Meinung Flüchtlingsdebatte: Zurück zur Sachlichkeit

Wer die politische Debatte über die Flüchtlingskrise in Deutschland verfolgt, kann eine erstaunliche Entwicklung beobachten: Nachdem zunächst überschwänglich eine Willkommenskultur gefeiert wurde, schlägt das Pendel in die andere Richtung aus: Inzwischen scheinen sich Politiker aller Couleur mit Vorschlägen zu überbieten, wie aus der Willkommens- eine Abschiedskultur werden kann.

Angetrieben vom unheimlichen Erfolg der am rechten Rand fischenden AfD hat der Populismus in der politischen Debatte die Oberhand gewonnen. Da werden Obergrenzen für Flüchtlinge und Grenzkontrollen gefordert. Doch was passieren soll, wenn die Obergrenze erreicht ist, bleibt offen. Wie die Polizei die Grenzkontrollen stemmen soll — darauf gibt es keine Antwort.

Kurz nach der dramatischen Silvesternacht in Köln wird ein Gesetz auf den Weg gebracht, das die Abschiebung krimineller Asylsuchender vereinfachen soll. Dass aber eine Abschiebung unmöglich ist, wenn das Herkunftsland denjenigen nicht aufnehmen will oder wenn im Herkunftsland Krieg herrscht, wird unter den Tisch gekehrt.

Nun schreibt sich Bundesarbeitsministerin Andrea Nahles (SPD) den Slogan „Fordern und fördern“ auf die Fahnen und ist sich damit Beifall sicher. Integrationsunwilligen Flüchtlingen sollen Leistungen gekürzt werden. Nahles sagt: „Es gibt keinen Anspruch auf leistungslose Unterstützung.“ Klingt gut und logisch. Wie die Ministerin aber konkret „Integrationsunwillen“ feststellen möchte, das bleibt — vorerst — ihr Geheimnis.

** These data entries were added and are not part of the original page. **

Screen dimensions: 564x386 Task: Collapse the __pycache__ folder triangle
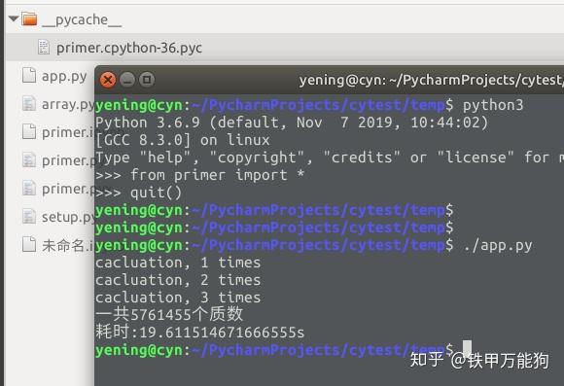(x=14, y=18)
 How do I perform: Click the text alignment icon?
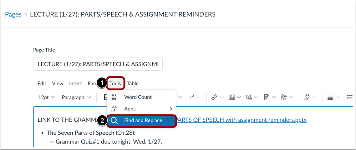(330, 97)
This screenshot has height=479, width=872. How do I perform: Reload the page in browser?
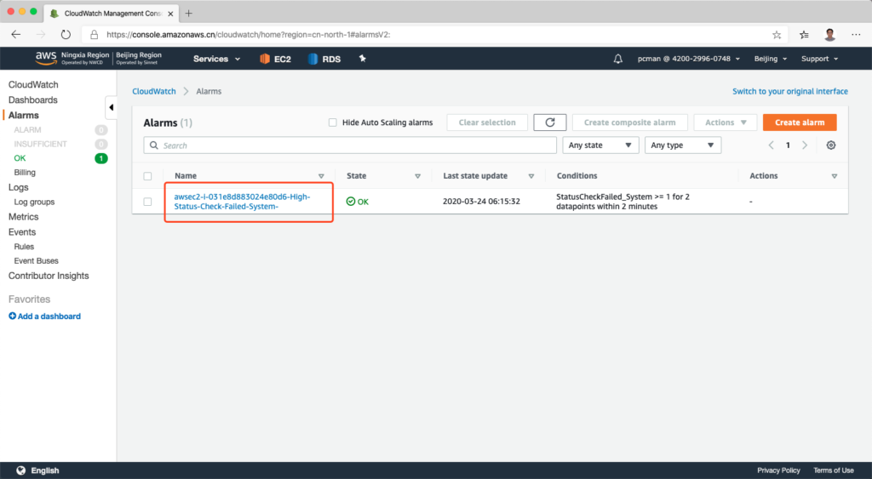point(66,35)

Bis vor kurzem wären solche — durchaus berechtigten — Forderungen nach Integration vor allem bei den Sozialdemokraten undenkbar, ja sogar als „rechtes Gedankengut“ verpönt gewesen. Doch jetzt scheint es bei all diesen vollmundigen Ankündigungen vor allem darum zu gehen, die Unruhe in der Bevölkerung einzudämmen. Sie sollen auch dazu führen, dass sich die Sogwirkung, die Deutschland auf viele Flüchtlinge ausübt, abschwächt.

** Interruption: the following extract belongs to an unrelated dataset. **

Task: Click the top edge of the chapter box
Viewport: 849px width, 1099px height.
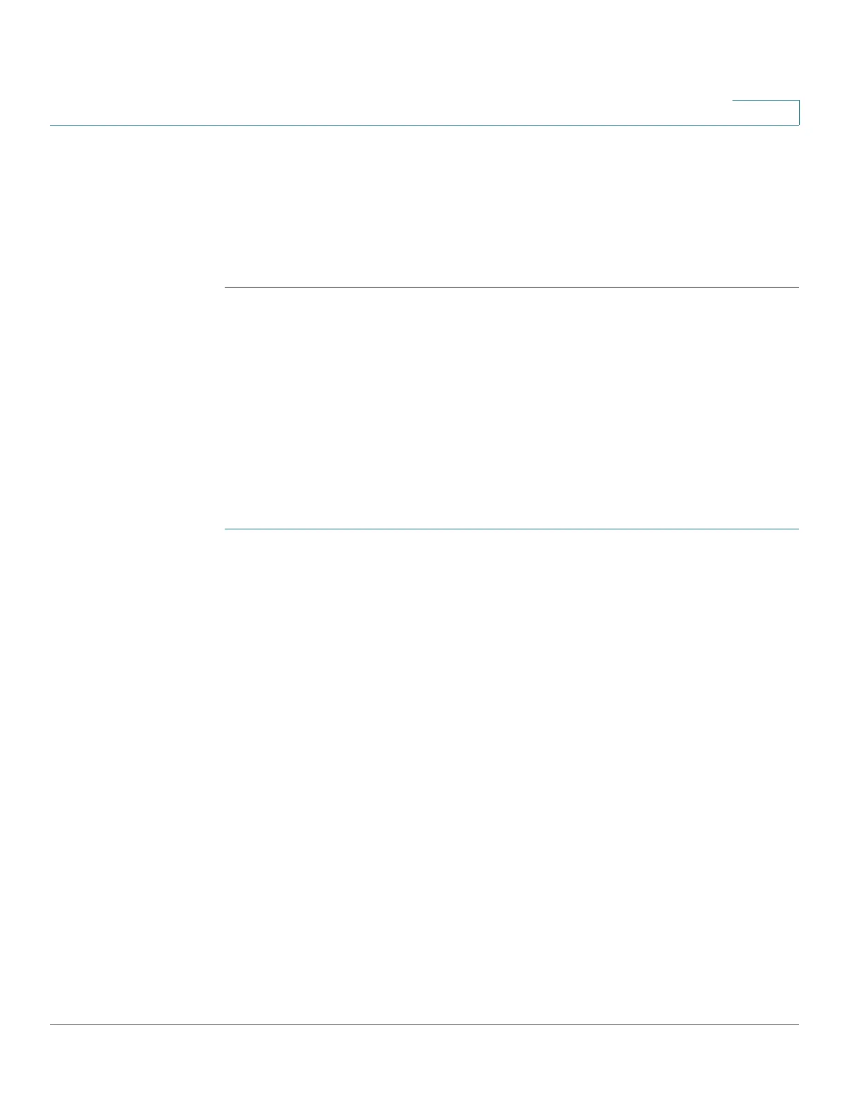Action: tap(766, 101)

Das, was jetzt aber dringender denn je erforderlich ist, kommt bisher zu kurz: Wir brauchen eine Versachlichung der Debatte. Die demokratischen Parteien in Deutschland dürfen eine weitere Eskalation nicht zulassen. Die unerträgliche Forderung von AfD-Chefin Frauke Petry, notfalls an der Grenze auf Flüchtlinge zu schießen, muss ein Weckruf für alle Verantwortlichen sein.